Like many of you here today, Ms McCarthy's road to tertiary study was not a straightforward one. In 1977, Ms McCarthy began training as a nurse at Sydney's Royal Prince Alfred Hospital but soon realised that a career in journalism was her true vocation. In 1980 she began honing her skills at the free weekly Central Coast newspaper the Gosford Star, before moving to the Central Coast Express Advocate.
In 1996, while still working at the Express Advocate, Ms McCarthy began the University of Newcastle's Open Foundation course, originally entertaining thoughts of a shift to a career in the law. Ultimately, her love of journalism prevailed, and she went on to study a Bachelor of Arts at the University of Newcastle, during which time she progressed to the Newcastle Herald, the Hunter's largest local media organisation and the only Newcastle-based daily newspaper serving the Hunter and Central Coast.

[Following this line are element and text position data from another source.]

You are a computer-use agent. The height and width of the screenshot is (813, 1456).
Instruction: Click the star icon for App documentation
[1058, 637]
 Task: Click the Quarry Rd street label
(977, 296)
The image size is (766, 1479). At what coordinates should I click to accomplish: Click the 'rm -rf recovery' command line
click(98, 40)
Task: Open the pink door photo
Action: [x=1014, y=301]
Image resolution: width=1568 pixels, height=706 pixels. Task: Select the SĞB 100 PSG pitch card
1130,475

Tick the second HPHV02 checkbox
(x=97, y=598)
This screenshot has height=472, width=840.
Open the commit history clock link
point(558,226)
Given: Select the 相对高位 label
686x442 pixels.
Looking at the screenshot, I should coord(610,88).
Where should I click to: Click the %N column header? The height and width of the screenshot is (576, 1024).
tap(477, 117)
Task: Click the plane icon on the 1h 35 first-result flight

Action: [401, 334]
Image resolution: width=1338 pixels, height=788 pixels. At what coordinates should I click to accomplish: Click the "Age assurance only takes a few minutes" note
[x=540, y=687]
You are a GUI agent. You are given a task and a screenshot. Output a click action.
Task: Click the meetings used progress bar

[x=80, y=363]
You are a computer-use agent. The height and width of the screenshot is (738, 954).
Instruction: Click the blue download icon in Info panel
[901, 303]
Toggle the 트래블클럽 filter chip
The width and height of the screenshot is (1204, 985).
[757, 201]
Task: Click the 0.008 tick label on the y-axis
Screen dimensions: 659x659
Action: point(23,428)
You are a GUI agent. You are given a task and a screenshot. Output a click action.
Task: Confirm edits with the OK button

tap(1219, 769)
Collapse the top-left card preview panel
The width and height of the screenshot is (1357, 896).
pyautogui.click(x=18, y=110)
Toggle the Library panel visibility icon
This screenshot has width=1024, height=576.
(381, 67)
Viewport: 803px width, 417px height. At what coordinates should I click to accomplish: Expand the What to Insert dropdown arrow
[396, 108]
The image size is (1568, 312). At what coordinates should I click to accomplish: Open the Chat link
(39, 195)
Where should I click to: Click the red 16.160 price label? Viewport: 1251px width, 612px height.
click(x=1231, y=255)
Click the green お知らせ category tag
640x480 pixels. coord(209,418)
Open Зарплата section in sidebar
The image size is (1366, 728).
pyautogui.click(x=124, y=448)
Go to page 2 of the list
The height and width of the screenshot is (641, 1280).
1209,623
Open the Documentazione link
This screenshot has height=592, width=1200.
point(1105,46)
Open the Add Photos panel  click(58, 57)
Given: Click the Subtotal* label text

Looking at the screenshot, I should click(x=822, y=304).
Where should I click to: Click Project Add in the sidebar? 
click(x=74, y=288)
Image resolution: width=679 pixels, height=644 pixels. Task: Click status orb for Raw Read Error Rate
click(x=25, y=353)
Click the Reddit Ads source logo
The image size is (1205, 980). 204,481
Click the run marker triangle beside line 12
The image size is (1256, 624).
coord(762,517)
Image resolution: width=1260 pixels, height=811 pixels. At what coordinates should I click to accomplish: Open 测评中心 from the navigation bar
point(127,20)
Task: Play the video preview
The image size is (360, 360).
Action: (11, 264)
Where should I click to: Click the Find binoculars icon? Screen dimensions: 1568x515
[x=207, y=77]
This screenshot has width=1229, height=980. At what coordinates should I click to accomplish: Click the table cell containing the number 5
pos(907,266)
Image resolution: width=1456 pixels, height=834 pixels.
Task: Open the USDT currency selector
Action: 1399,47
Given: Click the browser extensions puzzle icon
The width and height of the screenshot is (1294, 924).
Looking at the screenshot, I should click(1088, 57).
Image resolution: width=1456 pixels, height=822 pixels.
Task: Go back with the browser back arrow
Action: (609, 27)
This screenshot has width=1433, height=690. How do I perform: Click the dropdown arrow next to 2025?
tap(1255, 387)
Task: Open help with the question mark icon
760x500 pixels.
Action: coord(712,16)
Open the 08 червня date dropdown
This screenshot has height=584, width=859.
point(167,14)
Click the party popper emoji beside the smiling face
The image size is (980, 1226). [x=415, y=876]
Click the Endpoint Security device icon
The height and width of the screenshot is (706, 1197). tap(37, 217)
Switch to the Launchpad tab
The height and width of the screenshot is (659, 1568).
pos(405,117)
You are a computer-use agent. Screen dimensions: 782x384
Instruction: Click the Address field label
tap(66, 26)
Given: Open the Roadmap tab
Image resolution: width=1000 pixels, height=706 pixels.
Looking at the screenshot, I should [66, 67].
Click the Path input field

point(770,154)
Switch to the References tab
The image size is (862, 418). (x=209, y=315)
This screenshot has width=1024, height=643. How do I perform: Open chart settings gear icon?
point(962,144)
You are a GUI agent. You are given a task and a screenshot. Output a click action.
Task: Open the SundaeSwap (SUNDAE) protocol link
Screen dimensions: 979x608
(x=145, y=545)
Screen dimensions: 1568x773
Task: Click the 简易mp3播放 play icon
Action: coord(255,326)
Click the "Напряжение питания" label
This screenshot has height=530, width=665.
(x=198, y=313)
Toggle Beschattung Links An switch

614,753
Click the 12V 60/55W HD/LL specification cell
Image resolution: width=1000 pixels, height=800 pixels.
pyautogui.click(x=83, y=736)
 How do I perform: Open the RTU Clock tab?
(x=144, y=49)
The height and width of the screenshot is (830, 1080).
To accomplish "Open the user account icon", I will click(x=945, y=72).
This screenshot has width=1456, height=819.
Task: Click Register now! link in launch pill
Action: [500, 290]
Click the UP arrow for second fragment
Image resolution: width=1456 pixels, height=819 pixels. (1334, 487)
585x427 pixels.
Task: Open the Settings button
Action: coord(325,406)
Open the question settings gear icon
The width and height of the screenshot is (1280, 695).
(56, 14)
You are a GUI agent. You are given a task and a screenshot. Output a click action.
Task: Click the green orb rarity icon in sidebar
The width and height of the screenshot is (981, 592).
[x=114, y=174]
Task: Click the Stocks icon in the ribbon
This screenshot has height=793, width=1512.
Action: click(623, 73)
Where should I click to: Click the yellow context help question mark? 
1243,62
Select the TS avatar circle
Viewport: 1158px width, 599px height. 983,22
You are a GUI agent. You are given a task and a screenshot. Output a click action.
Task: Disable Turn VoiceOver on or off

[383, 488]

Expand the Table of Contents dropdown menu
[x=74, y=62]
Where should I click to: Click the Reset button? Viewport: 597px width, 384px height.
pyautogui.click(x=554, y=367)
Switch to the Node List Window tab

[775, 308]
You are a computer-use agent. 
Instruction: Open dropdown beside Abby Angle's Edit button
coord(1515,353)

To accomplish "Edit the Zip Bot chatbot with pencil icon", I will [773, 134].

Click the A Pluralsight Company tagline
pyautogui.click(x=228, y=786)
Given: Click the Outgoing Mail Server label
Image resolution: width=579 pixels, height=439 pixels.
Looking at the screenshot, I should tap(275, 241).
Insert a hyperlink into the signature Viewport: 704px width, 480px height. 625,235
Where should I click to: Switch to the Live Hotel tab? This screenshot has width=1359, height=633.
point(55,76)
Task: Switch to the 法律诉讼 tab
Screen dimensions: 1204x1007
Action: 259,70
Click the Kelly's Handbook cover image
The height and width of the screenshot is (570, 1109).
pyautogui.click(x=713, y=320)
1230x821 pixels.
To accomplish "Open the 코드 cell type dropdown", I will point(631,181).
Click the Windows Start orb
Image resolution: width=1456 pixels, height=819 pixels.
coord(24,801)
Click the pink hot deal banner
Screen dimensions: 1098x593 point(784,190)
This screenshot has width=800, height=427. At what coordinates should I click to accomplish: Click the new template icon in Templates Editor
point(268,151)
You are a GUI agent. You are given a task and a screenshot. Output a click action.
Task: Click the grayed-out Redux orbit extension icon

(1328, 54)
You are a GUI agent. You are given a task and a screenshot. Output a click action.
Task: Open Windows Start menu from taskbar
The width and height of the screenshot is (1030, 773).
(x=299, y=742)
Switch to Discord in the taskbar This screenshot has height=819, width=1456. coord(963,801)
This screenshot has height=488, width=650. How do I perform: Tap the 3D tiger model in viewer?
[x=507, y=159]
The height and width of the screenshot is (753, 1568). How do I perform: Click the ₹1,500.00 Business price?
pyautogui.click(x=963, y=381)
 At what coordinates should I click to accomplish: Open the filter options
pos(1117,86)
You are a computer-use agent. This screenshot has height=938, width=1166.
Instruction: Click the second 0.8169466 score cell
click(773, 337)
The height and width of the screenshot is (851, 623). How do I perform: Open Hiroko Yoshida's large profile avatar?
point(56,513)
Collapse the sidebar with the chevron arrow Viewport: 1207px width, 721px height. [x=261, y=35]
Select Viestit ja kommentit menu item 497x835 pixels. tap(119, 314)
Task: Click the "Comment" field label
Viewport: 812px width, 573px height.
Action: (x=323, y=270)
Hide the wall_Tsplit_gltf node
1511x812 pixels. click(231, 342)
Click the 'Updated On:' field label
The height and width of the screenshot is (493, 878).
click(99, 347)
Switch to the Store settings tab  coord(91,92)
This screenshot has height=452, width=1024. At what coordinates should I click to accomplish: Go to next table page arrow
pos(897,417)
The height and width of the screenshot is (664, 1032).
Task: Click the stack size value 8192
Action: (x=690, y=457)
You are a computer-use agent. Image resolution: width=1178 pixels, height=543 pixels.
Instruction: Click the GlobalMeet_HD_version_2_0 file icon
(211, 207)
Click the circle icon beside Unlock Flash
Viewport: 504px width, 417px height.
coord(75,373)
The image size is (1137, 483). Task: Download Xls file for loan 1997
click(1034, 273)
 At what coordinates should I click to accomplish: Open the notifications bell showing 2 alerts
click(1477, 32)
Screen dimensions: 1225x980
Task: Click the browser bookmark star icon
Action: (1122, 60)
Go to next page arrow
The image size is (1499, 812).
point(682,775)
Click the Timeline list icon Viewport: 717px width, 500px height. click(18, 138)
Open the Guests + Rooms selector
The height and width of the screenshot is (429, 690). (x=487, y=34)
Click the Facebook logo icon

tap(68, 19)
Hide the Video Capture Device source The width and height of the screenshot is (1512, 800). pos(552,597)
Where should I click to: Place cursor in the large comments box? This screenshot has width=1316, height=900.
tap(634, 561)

In 2003, Ms McCarthy crossed this very stage to graduate with her Bachelor of Arts.
It soon became clear that law's loss was journalism's gain, as Ms McCarthy's investigative skills and unwavering commitment to justice resulted in one of the highlights of her stellar career.
It was at the Newcastle Herald that Ms McCarthy, with the support of her editor Chad Watson, initiated the Shine the Light campaign to highlight child sexual abuse claims within the Catholic Church. Her determination to uncover the truth earned her praise from her industry peers and community, and the 2012 Graham Perkin Australian Journalist of the Year award.
Such commitment did not come without great personal cost. During her campaign for justice, Ms McCarthy faced significant resistance from established orthodoxies, including the Church, the police force and many in the community. Ms McCarthy has recounted these obstacles in her award-winning series of articles, and it is a great tribute to her journalistic grit and personal resolve that she persisted in her search for the truth.
In November last year, Prime Minister Julia Gillard announced a Royal Commission into Institutional Responses to Child Sexual Abuse. The commission is examining the history of educational institutions, religious groups, sporting organisations, state institutions and youth organisations. This major national inquiry, and the closure it could bring to the many victims of child sexual abuse across the country, might never have happened were it not for Ms McCarthy's series of groundbreaking articles.